En plus de signaler que le printemps est enfin arrivé, l'émergence des bourdons au printemps est importante pour une autre raison. Comme les reines du bourdon à deux points sont si tolérantes au temps froid, elles font partie des premiers pollinisateurs actifs chaque année, visitant des plantes qui fleurissent bien avant que la plupart des insectes n'émergent. La sanguinaire du Canada, l'hépatique et le lis truite, toutes de belles fleurs sauvages à floraison hâtive, comptent sur des espèces comme le bourdon à deux points pour déplacer le pollen de fleur en fleur, lançant toute la saison de croissance.
Et des plantes florissantes signifient des insectes florissants, qui soutiennent toutes sortes d'autres animaux. Les fleurs visitées par les premiers bourdons soutiendront plus tard les chenilles, les coléoptères et autres insectes dont les oiseaux dépendent pour élever leurs petits. Les petits mammifères comme les musaraignes et les chauves-souris comptent également sur l'abondance des insectes pour alimenter leur vie bien remplie. En ce sens, le retour du bourdon à deux points est bien plus qu'un signe du printemps ; c'est le début d'une réaction en chaîne saisonnière bien plus grande et interconnectée.
Mâle de bourdon à deux points, montrant à quoi ressemblent les « points » sur l'abdomen vus de côté. Photo de Sharon Nethercott sur Bumble Bee Watch.

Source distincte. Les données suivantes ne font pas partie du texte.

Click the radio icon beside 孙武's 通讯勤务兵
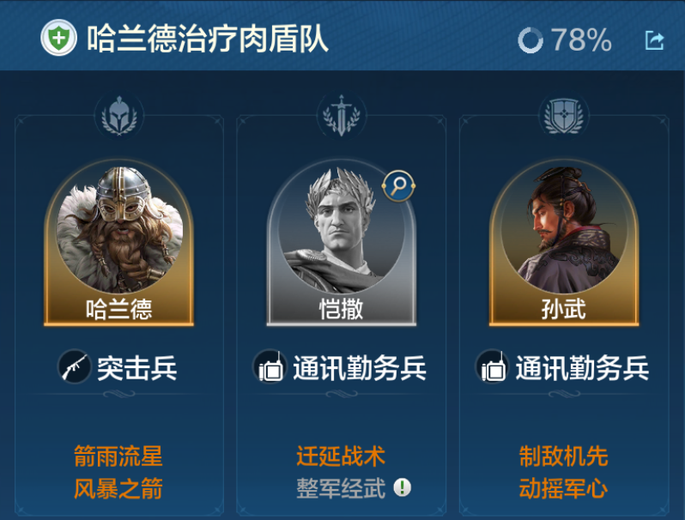This screenshot has width=685, height=520. [x=493, y=366]
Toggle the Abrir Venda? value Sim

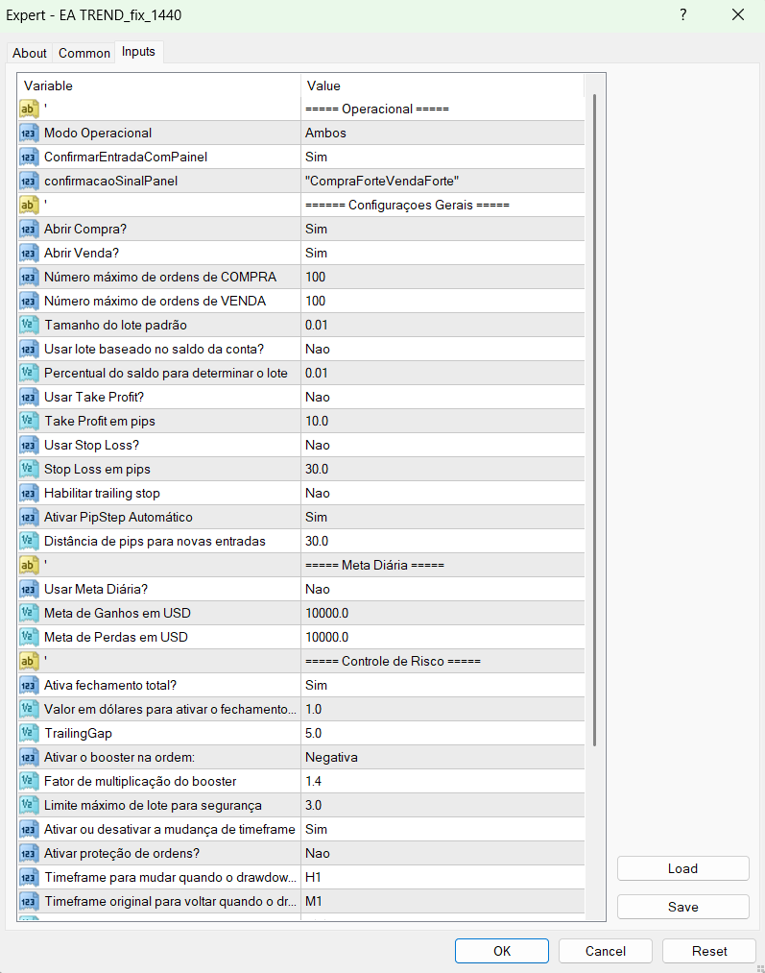pyautogui.click(x=442, y=253)
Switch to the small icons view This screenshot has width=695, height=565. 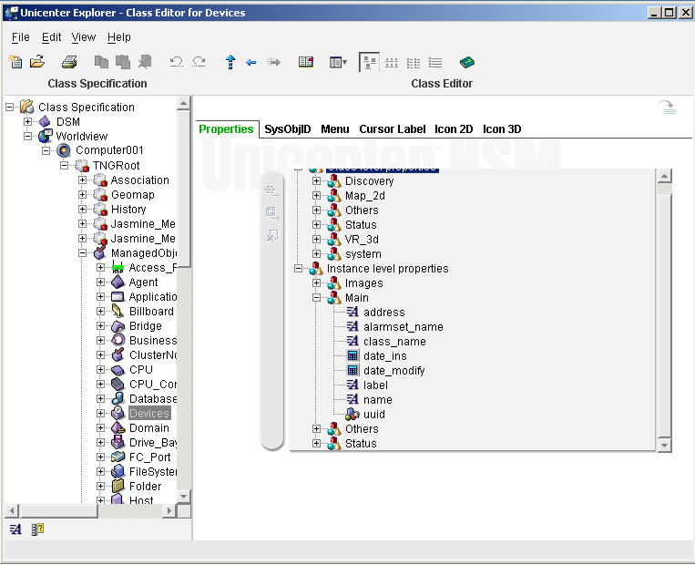392,62
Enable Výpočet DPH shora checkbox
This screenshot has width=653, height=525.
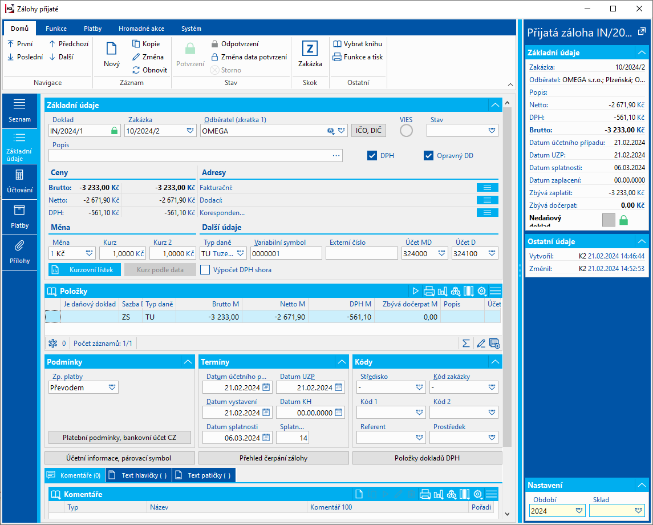tap(205, 270)
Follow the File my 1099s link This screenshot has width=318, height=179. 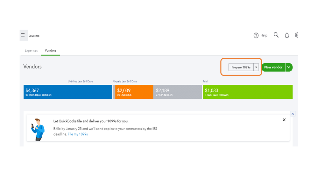[78, 134]
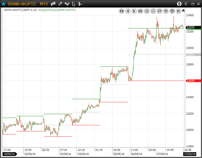The height and width of the screenshot is (158, 202).
Task: Click the RangeOfDays indicator label
Action: tap(57, 10)

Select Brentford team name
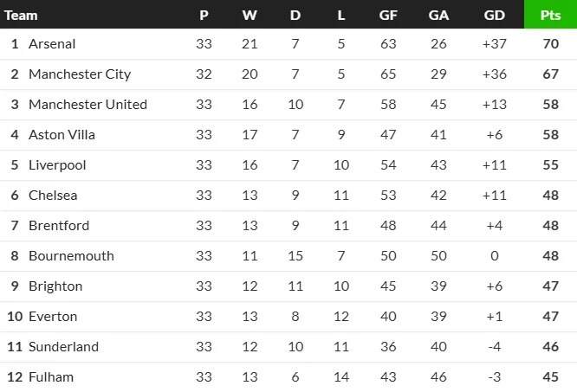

Alors que de nombreux pollinisateurs indigènes font face à de sérieux défis liés à la perte d'habitat, aux pesticides et aux changements climatiques, le bourdon à deux points reste une présence familière et résiliente dans une grande partie de son aire de répartition. Cette résilience offre un petit réconfort — alors que nous travaillons à assurer l'existence de communautés diversifiées de bourdons pour les générations à venir, il est rassurant de savoir que ces précieux lève-tôt seront probablement encore parmi les premières abeilles à nous accueillir chaque printemps.
Alors la prochaine fois que vous sortez par un frais après-midi de mars, gardez un œil (et une oreille) ouvert pour les bourdons. Ce pourrait bien être une reine à deux points — la preuve que même après un long hiver, le printemps est déjà en marche.